Viewing Kubernetes Cluster Details
Clicking a cluster name in the Kubernetes Clusters screen opens the Cluster Details screen for that cluster. This screen has the following tabs:
- Host(s) Info: Displays information about the hosts in the Kubernetes cluster. See Host(s) Info Tab.
- Load Tab: Displays resource usage information for the current Kubernetes cluster. See Load Tab.
- Services Status: This tab displays the status of various Kubernetes cluster services. See Services Status Tab.
- Alerts: Warnings or errors that affect the current Kubernetes cluster appear here. See Alerts Tab.
Host(s) Info Tab
The Host(s) Info tab of the Cluster Details screen appears as shown in the following image.
This tab contains the following button:
- Cluster Operations: Clicking this button opens a menu
with the following options:
- Delete Cluster: Deletes this Kubernetes cluster. See Deleting a Kubernetes Cluster.
- Edit Cluster: Allows you to edit the current Kubernetes cluster. See Editing an Existing Kubernetes Cluster.
- Access Kubernetes Dashboard: Launches the Kubernetes dashboard. See Accessing the Kubernetes Dashboard.
- Download Admin Kubeconfig: Downloads the administrator Kubeconfig file for the cluster. See Downloading Admin Kubeconfig.

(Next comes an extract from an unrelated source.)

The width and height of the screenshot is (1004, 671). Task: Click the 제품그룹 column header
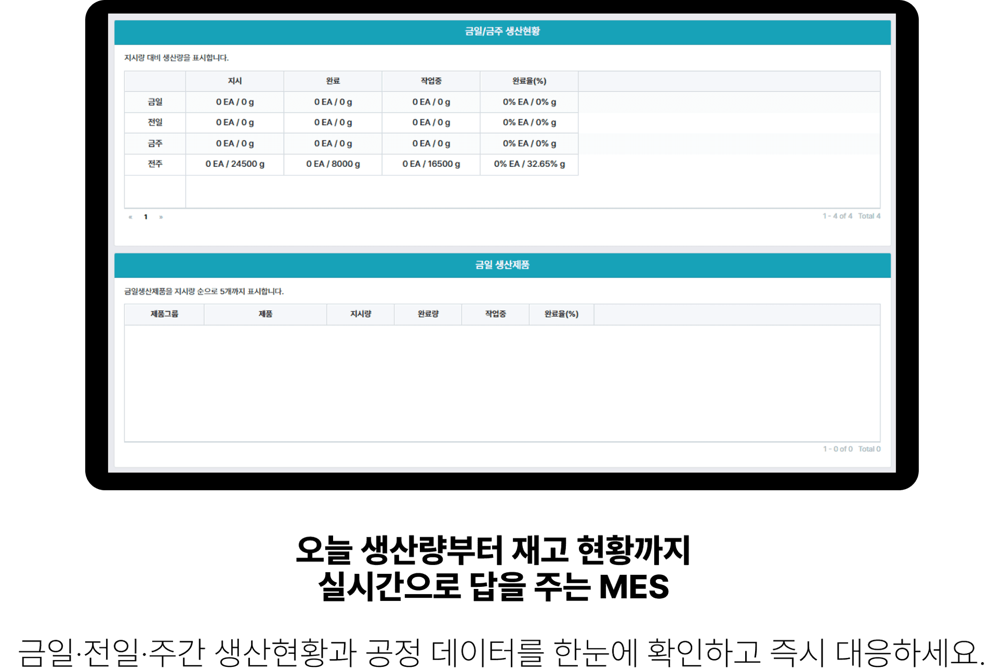[x=164, y=314]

- If this is a HPE Ezmeral Data Fabric on Kubernetes cluster,
the following items are also displayed:
- Grafana Endpoint
- Kibana Endpoint
- Data Fabric Managed Control System
The Host List table on this tab displays the following information for each of the hosts in the selected cluster:
- Name: Name of the host.
- Role: Role of the host, such as Master (master) or Worker (worker). If custom roles are defined for this cluster, those will appear here as well.

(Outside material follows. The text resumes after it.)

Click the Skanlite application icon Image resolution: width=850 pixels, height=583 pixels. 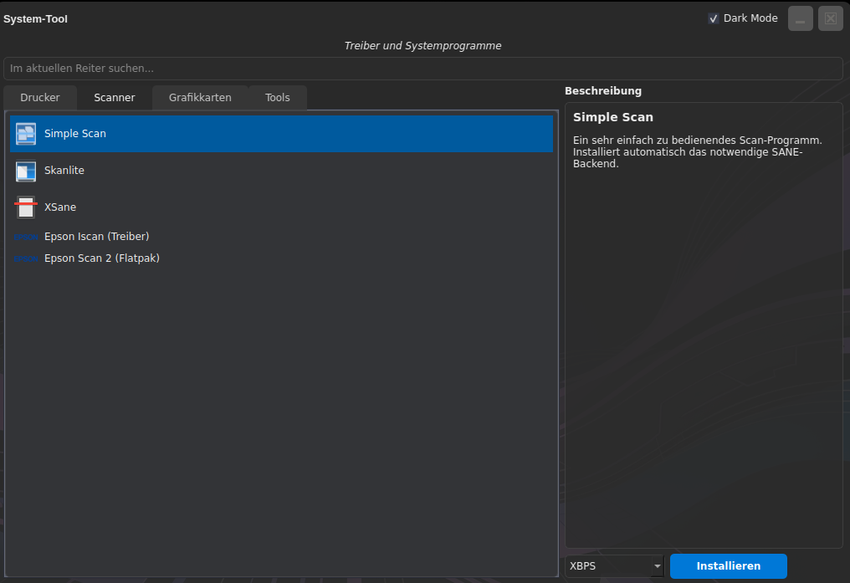[26, 171]
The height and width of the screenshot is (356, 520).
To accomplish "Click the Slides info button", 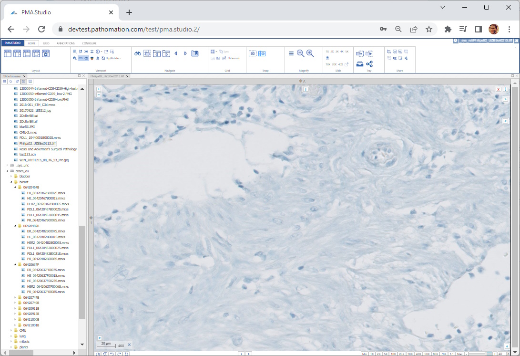I will coord(234,58).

- Tags: The tags that have been assigned
to the host. For example, HPE Ezmeral Data Fabric hosts have the tag:
Datafabric: Yes
- Details:
Lists information about the host, such as the CPU cores,
number of GPU devices, RAM, primary NIC, persistent storage status, the
paths to the ephemeral and persistent storage, and the container
runtime.
If the host is running the Hewlett Packard Enterprise distribution of Kubernetes, the container runtime is
containerd
. If the host is part of a Kubernetes cluster that was created on a previous version of HPE Ezmeral Runtime Enterprise and has not been migrated to use the Hewlett Packard Enterprise distribution of Kubernetes, the container runtime isDocker
.If the GPU supports MIG, when you click the More Info link, GPU Details dialog shows information about the MIG configuration. For example:
If the GPU device does not support MIG, the GPU Details dialog lists the GPU devices, but shows
N/A
in MIG Status and in MIG Devices. - Status: Status of the host.
Load Tab
The Load tab displays a series of dials and charts. Hovering the mouse over a bar opens a popup with more detailed information for the selected time.
This tab contains the following buttons:
-
This tab shows the following information for the selected time period:
- Host CPU Utilization Percent: The chart indicates the current percentage of host CPU utilization across all cluster processes that are currently running for the selected host(s) over the selected time period.
- Host Memory Usage: The chart indicates the current use of host memory across all cluster processes for the selected host(s) over the selected time period.
- Host Swap Memory Usage: The chart indicates the amount of swap-file usage over the selected time period, in GB, for the selected host(s) over the selected time period.
- Host System Load: The graph shows the average percentage of host CPU cores used by the Kubernetes tenants (defined as the number of CPU cores in use vs. the total number of available CPU cores) for the selected host(s) over the selected time period.
- Host Network Traffic (Bytes In): The dial indicates the amount of incoming host network bandwidth being used by the selected host(s) over the selected time period.
- Host Network Traffic (Bytes Out): The dial indicates the amount of outgoing host network bandwidth being used by the selected host(s) over the selected time period.
The following additional information applies to Kubernetes clusters with GPUs enabled:
- GPU Utilization (percent): Selecting All hosts in the left pull-down menu displays aggregate GPU utilization in percent per host. Selecting an individual host displays per-GPU utilization for that host.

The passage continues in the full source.